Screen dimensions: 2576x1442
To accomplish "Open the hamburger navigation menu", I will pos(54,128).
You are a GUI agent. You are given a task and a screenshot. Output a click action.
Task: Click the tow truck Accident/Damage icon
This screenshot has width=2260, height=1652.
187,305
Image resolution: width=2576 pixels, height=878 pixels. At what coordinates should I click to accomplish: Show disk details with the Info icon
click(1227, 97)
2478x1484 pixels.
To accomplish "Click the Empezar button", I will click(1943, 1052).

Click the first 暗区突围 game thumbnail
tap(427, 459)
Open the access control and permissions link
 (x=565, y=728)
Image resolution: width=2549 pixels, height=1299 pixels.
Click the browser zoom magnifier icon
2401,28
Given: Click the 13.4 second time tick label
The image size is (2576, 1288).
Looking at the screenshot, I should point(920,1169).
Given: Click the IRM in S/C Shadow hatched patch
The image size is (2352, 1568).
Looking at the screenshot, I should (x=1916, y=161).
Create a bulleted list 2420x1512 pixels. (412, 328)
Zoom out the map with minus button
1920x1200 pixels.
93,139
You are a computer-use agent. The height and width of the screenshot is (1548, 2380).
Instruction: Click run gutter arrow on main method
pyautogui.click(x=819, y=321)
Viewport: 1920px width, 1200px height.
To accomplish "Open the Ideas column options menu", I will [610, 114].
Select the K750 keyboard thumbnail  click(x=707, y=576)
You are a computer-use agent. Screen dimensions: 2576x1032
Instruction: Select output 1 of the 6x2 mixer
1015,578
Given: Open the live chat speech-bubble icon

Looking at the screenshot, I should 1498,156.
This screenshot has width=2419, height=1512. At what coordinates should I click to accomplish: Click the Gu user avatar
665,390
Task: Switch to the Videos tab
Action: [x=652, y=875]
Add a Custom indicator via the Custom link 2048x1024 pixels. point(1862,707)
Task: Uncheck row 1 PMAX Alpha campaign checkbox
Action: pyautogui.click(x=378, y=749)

----------

= Exercise description =
Retype the records above so that nothing differs from the original.

= Answer to the problem =
Screen dimensions: 2576x1442
To accomplish "Open the hamburger navigation menu", I will pos(54,128).
You are a GUI agent. You are given a task and a screenshot. Output a click action.
Task: Click the tow truck Accident/Damage icon
This screenshot has width=2260, height=1652.
187,305
Image resolution: width=2576 pixels, height=878 pixels. At what coordinates should I click to accomplish: Show disk details with the Info icon
click(1227, 97)
2478x1484 pixels.
To accomplish "Click the Empezar button", I will click(1943, 1052).

Click the first 暗区突围 game thumbnail
tap(427, 459)
Open the access control and permissions link
 (x=565, y=728)
Image resolution: width=2549 pixels, height=1299 pixels.
Click the browser zoom magnifier icon
2401,28
Given: Click the 13.4 second time tick label
The image size is (2576, 1288).
Looking at the screenshot, I should point(920,1169).
Given: Click the IRM in S/C Shadow hatched patch
The image size is (2352, 1568).
Looking at the screenshot, I should (x=1916, y=161).
Create a bulleted list 2420x1512 pixels. (412, 328)
Zoom out the map with minus button
1920x1200 pixels.
93,139
You are a computer-use agent. The height and width of the screenshot is (1548, 2380).
Instruction: Click run gutter arrow on main method
pyautogui.click(x=819, y=321)
Viewport: 1920px width, 1200px height.
To accomplish "Open the Ideas column options menu", I will [610, 114].
Select the K750 keyboard thumbnail  click(x=707, y=576)
You are a computer-use agent. Screen dimensions: 2576x1032
Instruction: Select output 1 of the 6x2 mixer
1015,578
Given: Open the live chat speech-bubble icon

Looking at the screenshot, I should 1498,156.
This screenshot has width=2419, height=1512. At what coordinates should I click to accomplish: Click the Gu user avatar
665,390
Task: Switch to the Videos tab
Action: [x=652, y=875]
Add a Custom indicator via the Custom link 2048x1024 pixels. point(1862,707)
Task: Uncheck row 1 PMAX Alpha campaign checkbox
Action: pyautogui.click(x=378, y=749)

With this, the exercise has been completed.